WORK ITEM
Go to the line in the entries below that holds "first sort dropdown" and repeat exactly from there through the line that holds "Given: Click the Current button", inclusive.

--- START ---

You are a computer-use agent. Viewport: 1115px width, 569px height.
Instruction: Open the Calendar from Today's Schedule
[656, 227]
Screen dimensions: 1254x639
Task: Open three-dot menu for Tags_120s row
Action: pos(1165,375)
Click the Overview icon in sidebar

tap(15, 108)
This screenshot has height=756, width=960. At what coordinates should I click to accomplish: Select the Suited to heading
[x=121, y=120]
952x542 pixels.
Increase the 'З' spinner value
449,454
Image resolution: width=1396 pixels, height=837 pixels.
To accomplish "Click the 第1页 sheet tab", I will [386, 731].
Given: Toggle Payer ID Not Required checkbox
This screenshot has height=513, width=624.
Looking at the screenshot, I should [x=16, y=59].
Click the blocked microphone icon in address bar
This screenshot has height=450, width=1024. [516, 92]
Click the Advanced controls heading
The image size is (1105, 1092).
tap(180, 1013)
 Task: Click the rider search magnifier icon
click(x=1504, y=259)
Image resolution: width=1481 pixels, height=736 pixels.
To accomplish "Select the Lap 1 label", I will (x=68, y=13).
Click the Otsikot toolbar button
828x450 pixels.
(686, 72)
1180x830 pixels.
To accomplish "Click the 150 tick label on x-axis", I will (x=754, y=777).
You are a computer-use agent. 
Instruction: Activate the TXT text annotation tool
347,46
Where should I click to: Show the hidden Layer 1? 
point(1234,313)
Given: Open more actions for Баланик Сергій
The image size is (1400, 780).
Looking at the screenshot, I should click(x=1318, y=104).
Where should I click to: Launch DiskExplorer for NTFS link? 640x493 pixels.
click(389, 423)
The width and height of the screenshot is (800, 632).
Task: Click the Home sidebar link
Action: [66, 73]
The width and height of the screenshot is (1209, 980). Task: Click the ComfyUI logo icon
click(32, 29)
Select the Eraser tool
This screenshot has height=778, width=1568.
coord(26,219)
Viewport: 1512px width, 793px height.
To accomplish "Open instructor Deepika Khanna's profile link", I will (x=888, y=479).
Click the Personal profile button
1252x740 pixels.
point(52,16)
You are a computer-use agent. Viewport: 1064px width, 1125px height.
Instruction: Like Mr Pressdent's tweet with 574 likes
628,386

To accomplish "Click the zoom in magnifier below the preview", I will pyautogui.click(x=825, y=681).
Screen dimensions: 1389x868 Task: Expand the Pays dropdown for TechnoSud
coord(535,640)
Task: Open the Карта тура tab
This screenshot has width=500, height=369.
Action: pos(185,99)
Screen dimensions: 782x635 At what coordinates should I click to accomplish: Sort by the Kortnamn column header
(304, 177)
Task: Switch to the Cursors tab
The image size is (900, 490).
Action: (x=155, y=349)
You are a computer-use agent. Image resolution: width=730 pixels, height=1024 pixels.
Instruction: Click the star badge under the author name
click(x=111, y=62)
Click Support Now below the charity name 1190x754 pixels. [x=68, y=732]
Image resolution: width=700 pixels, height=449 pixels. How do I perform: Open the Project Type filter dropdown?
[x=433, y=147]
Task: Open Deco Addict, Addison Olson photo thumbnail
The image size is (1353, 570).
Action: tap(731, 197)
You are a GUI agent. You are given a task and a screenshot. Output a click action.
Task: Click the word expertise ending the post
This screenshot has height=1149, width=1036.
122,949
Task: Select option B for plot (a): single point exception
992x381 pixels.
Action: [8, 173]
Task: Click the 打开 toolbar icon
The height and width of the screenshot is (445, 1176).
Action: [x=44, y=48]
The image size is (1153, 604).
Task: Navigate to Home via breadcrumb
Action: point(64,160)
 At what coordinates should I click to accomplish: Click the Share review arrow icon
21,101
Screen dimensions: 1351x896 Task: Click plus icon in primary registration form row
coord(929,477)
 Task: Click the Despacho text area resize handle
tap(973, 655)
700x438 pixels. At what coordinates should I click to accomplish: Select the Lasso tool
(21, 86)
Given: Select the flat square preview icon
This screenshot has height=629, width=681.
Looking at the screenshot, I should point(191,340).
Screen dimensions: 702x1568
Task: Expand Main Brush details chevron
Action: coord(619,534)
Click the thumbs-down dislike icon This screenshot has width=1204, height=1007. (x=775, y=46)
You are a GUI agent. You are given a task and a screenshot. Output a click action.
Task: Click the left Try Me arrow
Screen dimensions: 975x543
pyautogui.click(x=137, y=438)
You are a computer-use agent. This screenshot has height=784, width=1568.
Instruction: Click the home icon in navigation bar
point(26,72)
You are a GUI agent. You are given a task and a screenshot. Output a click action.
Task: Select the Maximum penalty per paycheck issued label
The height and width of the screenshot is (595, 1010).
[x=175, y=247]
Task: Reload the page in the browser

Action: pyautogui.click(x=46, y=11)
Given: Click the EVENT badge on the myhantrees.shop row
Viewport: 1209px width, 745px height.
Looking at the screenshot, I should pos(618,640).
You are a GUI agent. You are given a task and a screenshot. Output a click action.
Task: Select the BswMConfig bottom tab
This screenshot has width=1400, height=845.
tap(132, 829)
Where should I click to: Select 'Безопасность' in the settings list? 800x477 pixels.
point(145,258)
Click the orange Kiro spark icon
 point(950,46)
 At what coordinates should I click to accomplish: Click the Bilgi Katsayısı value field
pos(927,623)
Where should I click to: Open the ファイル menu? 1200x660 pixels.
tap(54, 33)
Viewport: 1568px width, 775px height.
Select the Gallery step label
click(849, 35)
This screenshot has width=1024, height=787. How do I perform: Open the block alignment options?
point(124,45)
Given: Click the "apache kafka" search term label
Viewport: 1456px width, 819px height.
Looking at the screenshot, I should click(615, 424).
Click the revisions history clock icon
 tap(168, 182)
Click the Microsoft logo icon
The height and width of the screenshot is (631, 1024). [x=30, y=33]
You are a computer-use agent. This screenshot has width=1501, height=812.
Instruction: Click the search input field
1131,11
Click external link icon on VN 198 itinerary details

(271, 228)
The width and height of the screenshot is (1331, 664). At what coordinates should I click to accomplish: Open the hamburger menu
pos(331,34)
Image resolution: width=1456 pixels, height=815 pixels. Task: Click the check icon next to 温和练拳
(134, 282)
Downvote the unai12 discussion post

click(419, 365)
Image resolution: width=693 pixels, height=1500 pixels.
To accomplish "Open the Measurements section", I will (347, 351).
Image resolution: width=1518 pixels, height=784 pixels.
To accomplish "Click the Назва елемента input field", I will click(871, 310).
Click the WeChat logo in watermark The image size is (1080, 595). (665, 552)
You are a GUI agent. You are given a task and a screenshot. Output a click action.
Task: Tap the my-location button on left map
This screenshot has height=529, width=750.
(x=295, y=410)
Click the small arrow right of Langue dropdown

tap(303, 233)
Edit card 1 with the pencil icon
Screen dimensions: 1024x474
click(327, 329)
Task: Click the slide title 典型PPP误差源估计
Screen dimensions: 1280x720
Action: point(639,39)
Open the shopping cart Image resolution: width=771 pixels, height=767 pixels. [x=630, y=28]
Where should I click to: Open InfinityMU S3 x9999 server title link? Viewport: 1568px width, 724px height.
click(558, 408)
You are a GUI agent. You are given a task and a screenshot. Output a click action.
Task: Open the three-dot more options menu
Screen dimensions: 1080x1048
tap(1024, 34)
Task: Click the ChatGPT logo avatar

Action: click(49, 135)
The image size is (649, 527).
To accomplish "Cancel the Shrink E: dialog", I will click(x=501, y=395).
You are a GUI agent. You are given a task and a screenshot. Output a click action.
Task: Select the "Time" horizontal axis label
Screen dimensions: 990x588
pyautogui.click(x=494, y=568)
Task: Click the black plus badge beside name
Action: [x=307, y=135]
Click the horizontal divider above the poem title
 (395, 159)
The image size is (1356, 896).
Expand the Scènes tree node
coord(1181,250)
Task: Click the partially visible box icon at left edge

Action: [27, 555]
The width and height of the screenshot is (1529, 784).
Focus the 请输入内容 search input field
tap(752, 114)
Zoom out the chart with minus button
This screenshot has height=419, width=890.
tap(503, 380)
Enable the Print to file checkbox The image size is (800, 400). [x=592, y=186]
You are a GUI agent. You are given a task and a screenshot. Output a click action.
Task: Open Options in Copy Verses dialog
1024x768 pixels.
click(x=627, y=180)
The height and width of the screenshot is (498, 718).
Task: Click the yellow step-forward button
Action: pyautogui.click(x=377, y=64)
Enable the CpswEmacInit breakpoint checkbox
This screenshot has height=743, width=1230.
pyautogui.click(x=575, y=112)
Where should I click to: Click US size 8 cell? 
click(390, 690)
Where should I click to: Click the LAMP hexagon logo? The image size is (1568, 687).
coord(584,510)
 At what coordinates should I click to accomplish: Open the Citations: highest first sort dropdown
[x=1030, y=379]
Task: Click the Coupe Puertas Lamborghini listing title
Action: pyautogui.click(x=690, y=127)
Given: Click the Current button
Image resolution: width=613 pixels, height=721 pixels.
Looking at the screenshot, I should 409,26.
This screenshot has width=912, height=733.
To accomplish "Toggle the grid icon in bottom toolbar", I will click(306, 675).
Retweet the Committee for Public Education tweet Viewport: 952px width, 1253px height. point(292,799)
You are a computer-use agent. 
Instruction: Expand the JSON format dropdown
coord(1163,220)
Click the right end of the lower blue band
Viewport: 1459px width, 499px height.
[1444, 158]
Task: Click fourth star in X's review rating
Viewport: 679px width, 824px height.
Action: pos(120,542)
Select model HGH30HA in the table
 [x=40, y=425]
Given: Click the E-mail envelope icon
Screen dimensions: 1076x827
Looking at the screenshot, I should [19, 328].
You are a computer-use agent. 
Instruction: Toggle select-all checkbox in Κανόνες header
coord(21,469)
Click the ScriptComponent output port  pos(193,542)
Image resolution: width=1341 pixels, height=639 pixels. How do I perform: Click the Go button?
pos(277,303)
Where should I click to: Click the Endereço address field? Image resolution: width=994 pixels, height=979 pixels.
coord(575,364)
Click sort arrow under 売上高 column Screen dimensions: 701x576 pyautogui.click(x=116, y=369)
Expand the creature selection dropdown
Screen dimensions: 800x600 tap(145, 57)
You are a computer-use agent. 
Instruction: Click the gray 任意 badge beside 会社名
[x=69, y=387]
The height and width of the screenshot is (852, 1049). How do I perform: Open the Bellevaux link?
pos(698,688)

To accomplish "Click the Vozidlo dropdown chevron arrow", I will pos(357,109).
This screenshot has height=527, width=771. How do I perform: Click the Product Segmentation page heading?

--- END ---

EXERCISE OUTPUT
 At what coordinates should I click to accomplish: Open the Citations: highest first sort dropdown
[x=1030, y=379]
Task: Click the Coupe Puertas Lamborghini listing title
Action: pyautogui.click(x=690, y=127)
Given: Click the Current button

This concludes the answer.